VMware Cloud Community
imrazor
Enthusiast
Enthusiast

Troubleshooting ESXi Web GUI Unhandled Exceptions & Timeouts

I recently migrated my "homelab" setup from an ancient Dell Precision T5500 that was having issues. It was losing network connectivity when starting/stopping VMs and then magically reconnecting to the network some time later. I didn't feel like troubleshooting the issue since the hardware was already ancient (Westmere Xeon), so I decided to invest in a new Ryzen 7 desktop. It *is* consumer grade hardware, and I did use a customized ESXi install image (Realtek NIC + generic SATA drivers).

The current problem I'm facing is either timeouts or "unhandled exceptions" when trying to access the web gui. It usually occurs after starting, stopping or reconfiguring a VM. Occasionally I get an error message that says "i.thread is undefined", but more often the landing page fails to load or times out.

I did move a 2TB hard drive from the old ESXi box to the new one, so perhaps it's a drive error. However, a SMART test on the drive came up clean.

If this were Linux, I'd look in /var/log for clues, but I'm not sure where the logs are for ESXi or which one to check for web server crashes.

Note that the VMs continue to operate just fine, it's just the web interface that flips out.

Any pointers?

**Data listing:**

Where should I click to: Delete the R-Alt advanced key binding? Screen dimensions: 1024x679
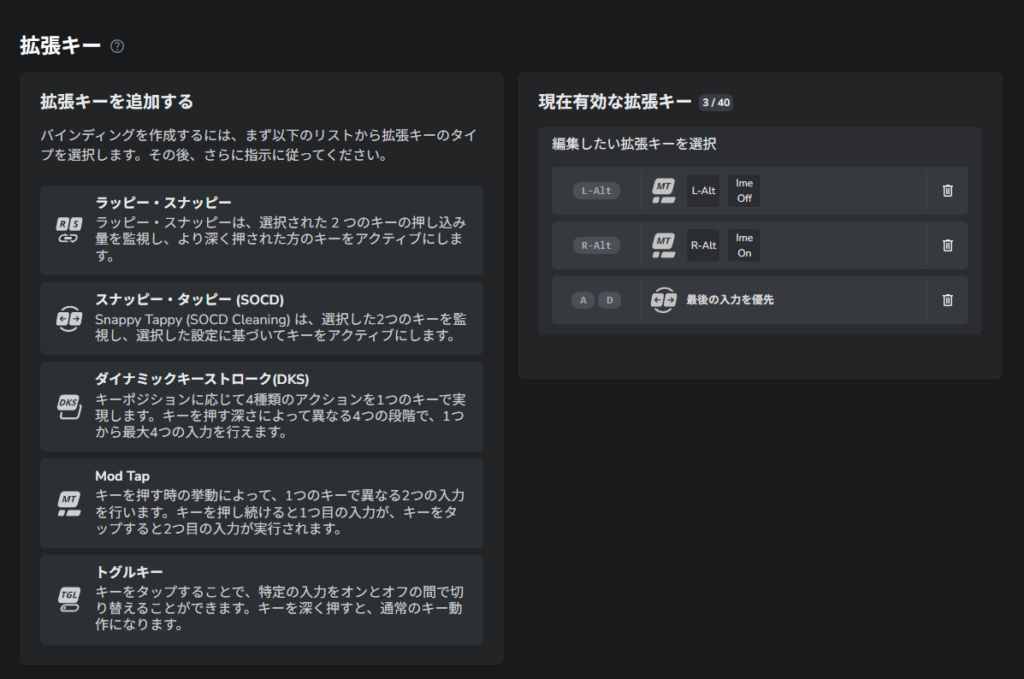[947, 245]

---

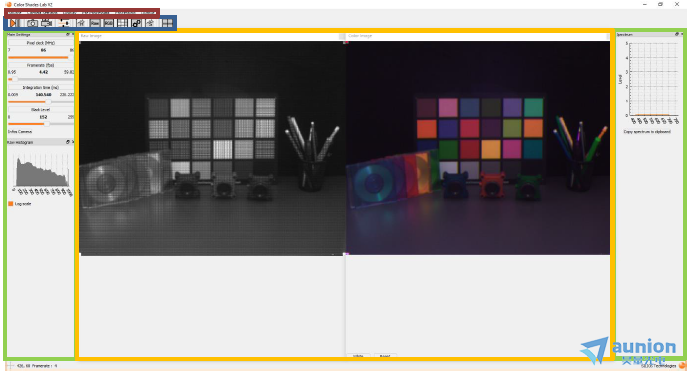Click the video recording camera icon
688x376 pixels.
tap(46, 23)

**Instructions for the task:** Please reproduce the whole forum post on ESXi web GUI errors above the listing, word for word.

**Worked answer:**
VMware Cloud Community
imrazor
Enthusiast
Enthusiast

Troubleshooting ESXi Web GUI Unhandled Exceptions & Timeouts

I recently migrated my "homelab" setup from an ancient Dell Precision T5500 that was having issues. It was losing network connectivity when starting/stopping VMs and then magically reconnecting to the network some time later. I didn't feel like troubleshooting the issue since the hardware was already ancient (Westmere Xeon), so I decided to invest in a new Ryzen 7 desktop. It *is* consumer grade hardware, and I did use a customized ESXi install image (Realtek NIC + generic SATA drivers).

The current problem I'm facing is either timeouts or "unhandled exceptions" when trying to access the web gui. It usually occurs after starting, stopping or reconfiguring a VM. Occasionally I get an error message that says "i.thread is undefined", but more often the landing page fails to load or times out.

I did move a 2TB hard drive from the old ESXi box to the new one, so perhaps it's a drive error. However, a SMART test on the drive came up clean.

If this were Linux, I'd look in /var/log for clues, but I'm not sure where the logs are for ESXi or which one to check for web server crashes.

Note that the VMs continue to operate just fine, it's just the web interface that flips out.

Any pointers?